Your task
All that should appear is the run of lines from the one containing "Task: Click the hotel star rating icons" through the end of the records, each repeated exactly.

Available data Block Start

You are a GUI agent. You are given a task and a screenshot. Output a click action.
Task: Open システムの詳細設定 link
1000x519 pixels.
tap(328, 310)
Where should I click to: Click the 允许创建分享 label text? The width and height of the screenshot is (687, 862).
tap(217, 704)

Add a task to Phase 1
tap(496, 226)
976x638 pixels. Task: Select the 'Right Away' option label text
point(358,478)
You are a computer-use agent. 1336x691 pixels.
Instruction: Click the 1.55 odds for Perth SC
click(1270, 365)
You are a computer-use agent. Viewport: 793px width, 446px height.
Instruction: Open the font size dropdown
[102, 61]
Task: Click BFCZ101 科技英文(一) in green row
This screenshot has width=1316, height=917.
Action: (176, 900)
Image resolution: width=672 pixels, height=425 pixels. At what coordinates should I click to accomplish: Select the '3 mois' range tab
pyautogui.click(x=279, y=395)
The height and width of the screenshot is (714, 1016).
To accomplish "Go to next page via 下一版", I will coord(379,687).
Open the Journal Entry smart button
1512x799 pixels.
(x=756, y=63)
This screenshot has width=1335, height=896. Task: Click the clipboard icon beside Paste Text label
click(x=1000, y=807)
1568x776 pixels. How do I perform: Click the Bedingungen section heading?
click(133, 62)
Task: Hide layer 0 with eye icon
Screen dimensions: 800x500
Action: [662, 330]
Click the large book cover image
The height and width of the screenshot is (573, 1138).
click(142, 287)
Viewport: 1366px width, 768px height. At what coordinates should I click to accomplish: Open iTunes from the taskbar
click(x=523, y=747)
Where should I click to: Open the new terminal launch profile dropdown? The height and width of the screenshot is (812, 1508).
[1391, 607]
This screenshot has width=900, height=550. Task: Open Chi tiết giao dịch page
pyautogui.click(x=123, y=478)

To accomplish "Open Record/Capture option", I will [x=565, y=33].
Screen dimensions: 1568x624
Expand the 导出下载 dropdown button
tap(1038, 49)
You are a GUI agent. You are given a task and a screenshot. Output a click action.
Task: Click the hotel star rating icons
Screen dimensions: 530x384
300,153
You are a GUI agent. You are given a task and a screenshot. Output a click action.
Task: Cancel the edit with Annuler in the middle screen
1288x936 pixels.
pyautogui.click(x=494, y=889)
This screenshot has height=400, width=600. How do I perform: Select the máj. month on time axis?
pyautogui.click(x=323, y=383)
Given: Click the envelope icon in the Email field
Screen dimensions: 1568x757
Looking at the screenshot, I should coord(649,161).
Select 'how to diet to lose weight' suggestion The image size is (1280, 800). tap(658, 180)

Available data Block End

Solution to this task
Task: Click the hotel star rating icons
Screen dimensions: 530x384
300,153
You are a GUI agent. You are given a task and a screenshot. Output a click action.
Task: Cancel the edit with Annuler in the middle screen
1288x936 pixels.
pyautogui.click(x=494, y=889)
This screenshot has height=400, width=600. How do I perform: Select the máj. month on time axis?
pyautogui.click(x=323, y=383)
Given: Click the envelope icon in the Email field
Screen dimensions: 1568x757
Looking at the screenshot, I should coord(649,161).
Select 'how to diet to lose weight' suggestion The image size is (1280, 800). tap(658, 180)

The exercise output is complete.